News in Brief

Primary care physicians could see payment increases under proposed rule

CMS administrators touch on the agency’s strategy to emphasize primary care in Medicare and beyond.

To better educate physicians about the focus on primary care in the Centers for Medicare and Medicaid Services (CMS) proposed physician fee schedule, Andy Slavitt, the CMS acting administrator, and Patrick Conway, MD, the CMS acting principal deputy administrator and chief medical officer, outlined the various ways they’re boosting the profile of primary care in a recent blog post.

Primary care physicians providing certain services in the Medicare program could see a 2% or more pay increase under the proposed physician fee schedule.

“Over time, if all of the practitioners that can provide these services provide them to all eligible patients, we estimate that the payment increase could be as much as 30% to geriatricians and 37% to family physicians,” the authors write.
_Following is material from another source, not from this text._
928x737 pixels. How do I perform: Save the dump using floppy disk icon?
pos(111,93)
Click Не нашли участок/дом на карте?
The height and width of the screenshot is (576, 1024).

Learn more about the agency’s proposals for primary care payments and its four-part strategy to emphasize primary care in the blog post “Focusing on Primary Care for Better Health.”

Quoted

Recently Laura Wooster, MPH, the AOA vice president of public policy, was quoted in a MedPage Today article about the proposed 2017 Medicare physician fee schedule.

“Everything in here really does seem to be pushing towards a system where physicians can be appropriately paid for doing all the things, other than the actual treatments or procedures, that are so important to keeping people healthy or helping them get better,” Wooster told Medpage Today.